UMIP, SMEP, and SMAP
The usercopy MR also enables, on x86_64, the UMIP, SMEP, and SMAP features if
available.
- UMIP forbids certain harmless system instructions (e.g.
SGDTandSIDT) that can nevertheless leak kernel addresses. - SMEP forbids the kernel from executing memory on any page that is also accessible from userspace.
- SMAP forbids the kernel from similarly accessing any user memory, with the
necessary exception of when
EFLAGS.AC == 1. That flag can be cleared and set, respectively, usingCLACandSTAC, and is only set inside the usercopy function. This feature both protects against exploits, and enforces the invariant that user memory can only be accessed by usercopy.
Head/tail buffers
The current UserScheme implementation, which is currently the main IPC
primitive the Redox kernel provides, maps the buffer pages from the caller to
the scheme directly. Mapping pages does nevertheless require page-alignment,
and head/tail pages have previously been able to leak data to the scheme
handlers. A temporary
workaround has been to require scheme handlers to run as root. The fix is to
use the syscall_head/syscall_tail pages, present in each context, copy
head/tail bytes into those pages, and then separately map those pages and the
middle pages, contiguously into the range the scheme handler can use.

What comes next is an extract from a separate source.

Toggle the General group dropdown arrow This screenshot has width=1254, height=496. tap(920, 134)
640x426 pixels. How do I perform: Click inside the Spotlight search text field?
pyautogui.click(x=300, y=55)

The
root-only restriction has not yet been lifted, but it may be soon.
This fix was also included in the usercopy MR.
Pipe scheme
While this change is not nearly as significant as usercopy, on-demand paging,
or the other upcoming kernel MRs, the pipe: scheme has been rewritten, and
new pipes can now be opened using open("pipe:", ...), to create a new pipe
and get the read fd, and dup(read_fd, "write") to get the write fd.

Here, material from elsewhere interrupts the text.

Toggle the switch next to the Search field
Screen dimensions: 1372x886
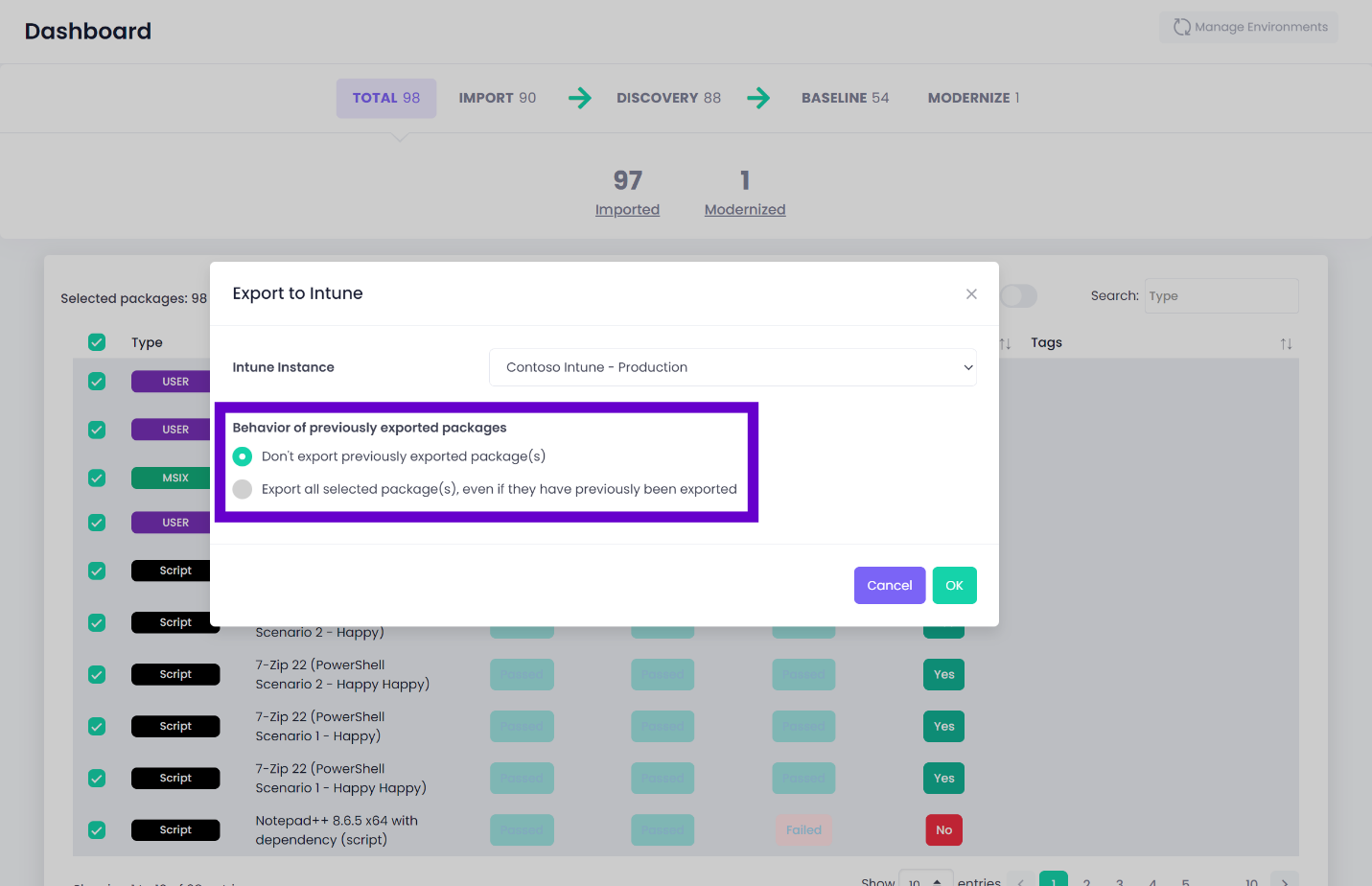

As a result, the SYS_PIPE2 syscall has been deprecated, and replaced with
open+dup in relibc, and will eventually be removed when userspace no longer
uses it.
On-demand paging
Aside from finishing the usercopy MR, I have primarily been working on on-demand paging.
When allocating new memory using mmap, the redox kernel currently allocates
all memory up front, and populates the page tables directly. Most modern
kernels on the other hand implement on-demand paging, i.e. remember what
mappings are present in an address space, but allocate or copy-on-write pages
lazily when page faults occur. As a result, system calls such as fork(2), or
Redox’s corresponding dup(addr_space_fd, "exclusive"), will copy pages by
reference, remap them as immutable, and then copy on write.

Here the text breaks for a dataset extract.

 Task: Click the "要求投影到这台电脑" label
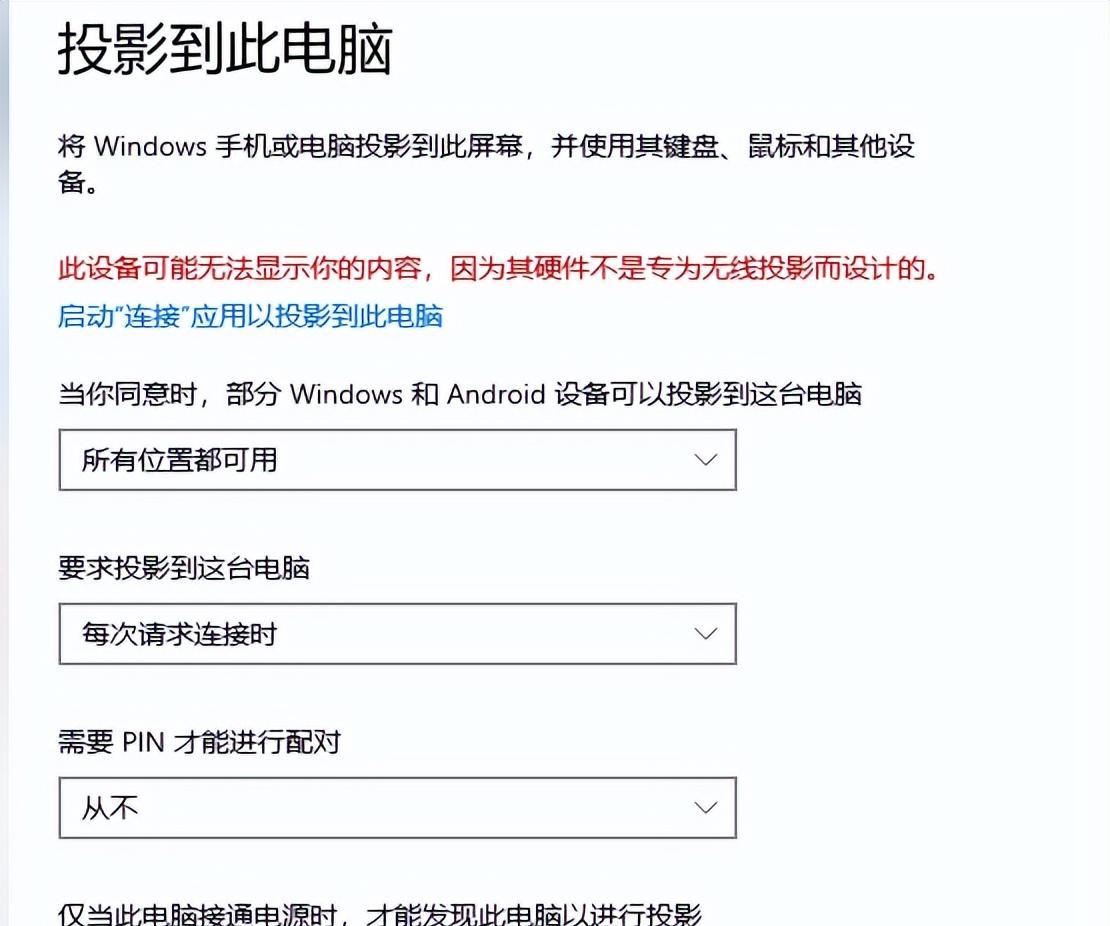[x=184, y=568]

Redox’s memory management system needs to support MAP_PRIVATE/MAP_SHARED
anonymous mmaps, non-allocator-owned physmap, borrowing pages from one address
space into another (for UserScheme), and managing UserScheme-provided fmaps
(used when mmapping UserScheme-owned file descriptors).
Although the current usercopy branch temporarily needs to disable multi_core,
and does not yet fully re-implement partial fmap, it does decrease the boot
time, including qemu and bootloader, from 4.4s to 3.2s.
TODO
As previously stated, the short-term goal is to make the on-demand paging branch ready enough for an MVP MR to be submitted. This would entail fixing page refcount synchronization, maybe TLB shootdown (unimplemented both on my branch and on master), partial-size mmap, and verify the implementation is correct.
Some features are not yet implemented, such as msync, madvise, swap, page
fault readahead, and perhaps necessarily, TLB shootdown. It would also be
interesting to see how much performance can be improved by using x86_64
process-context identifiers, huge pages, and although not as
performance-related, maybe even implement 5-level paging.
Additionally, I have been working on other kernel MRs, e.g. simplifying kernel stacks and improving signal handling, and dynamic CPU-based kernel code optimization, which I plan on finishing either directly after the MVP on-demand paging MR has been merged, or after working on additional memory-management features.
Out-of-memory conditions are not handled either, but they aren’t handled on the master branch yet, so that shouldn’t at least be required for the MVP.